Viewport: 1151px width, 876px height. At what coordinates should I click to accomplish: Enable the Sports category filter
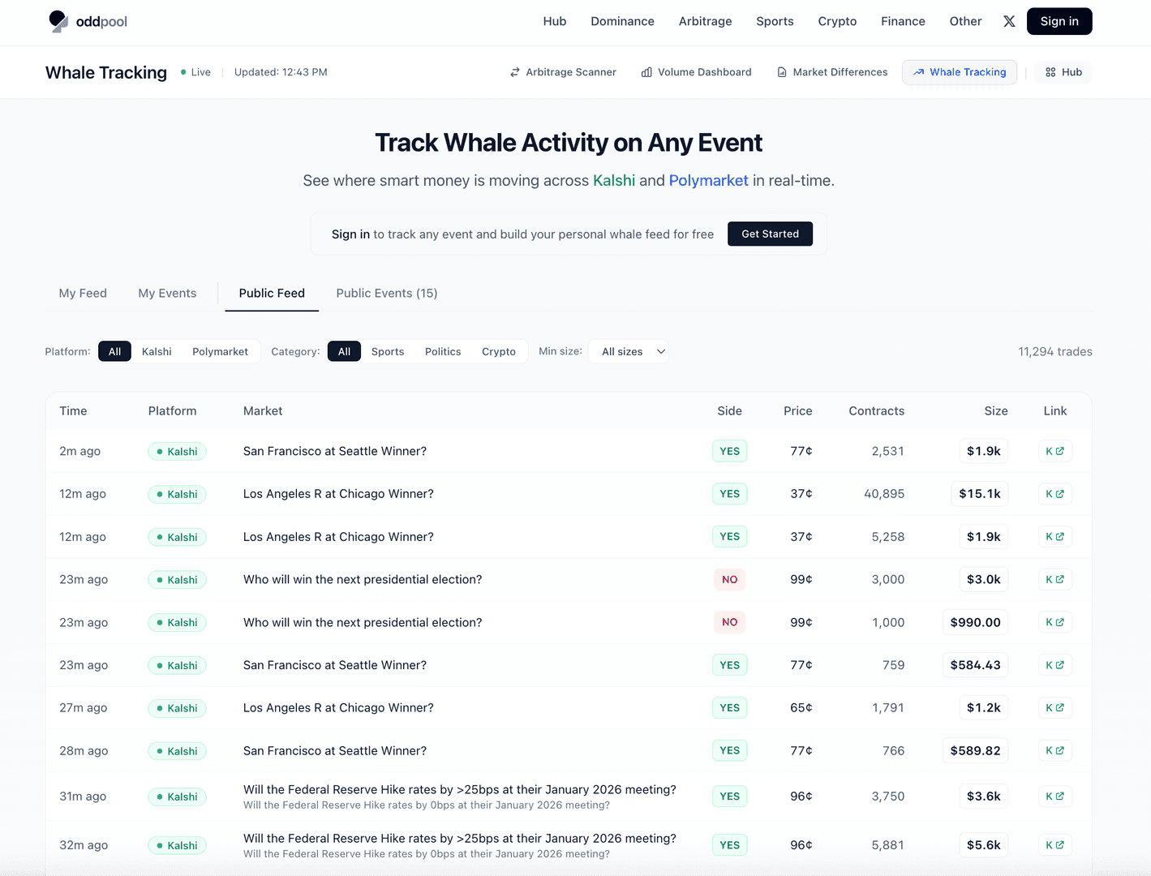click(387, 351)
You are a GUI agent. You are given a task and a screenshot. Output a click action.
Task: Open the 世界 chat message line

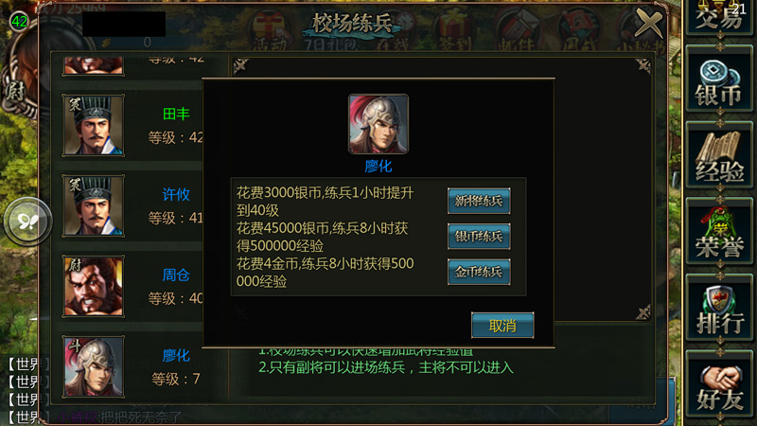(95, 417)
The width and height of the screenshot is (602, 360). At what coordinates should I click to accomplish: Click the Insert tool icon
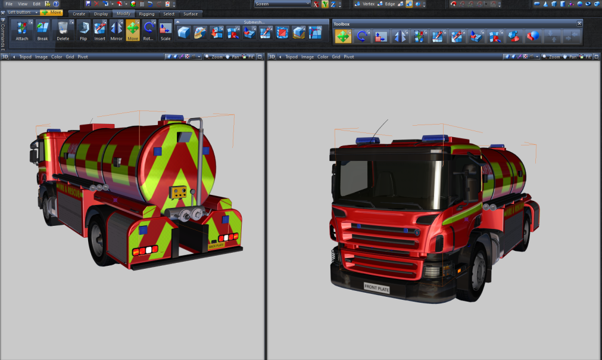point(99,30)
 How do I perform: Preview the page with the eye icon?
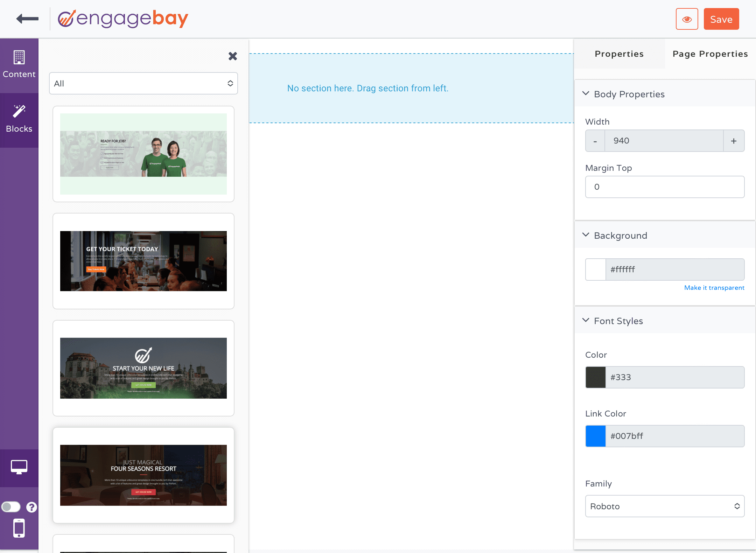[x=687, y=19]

————

EXERCISE DESCRIPTION
Could you write out all of the entries above again with each "icon" replaced by "button", keeping everything else the same and leaving out the pictures?

EXPECTED ANSWER
Viewport: 1151px width, 876px height. At what coordinates should I click to accomplish: Enable the Sports category filter
click(387, 351)
You are a GUI agent. You are given a task and a screenshot. Output a click action.
Task: Open the 世界 chat message line

(95, 417)
The width and height of the screenshot is (602, 360). At what coordinates should I click to accomplish: Click the Insert tool button
point(99,30)
 How do I perform: Preview the page with the eye button?
[x=687, y=19]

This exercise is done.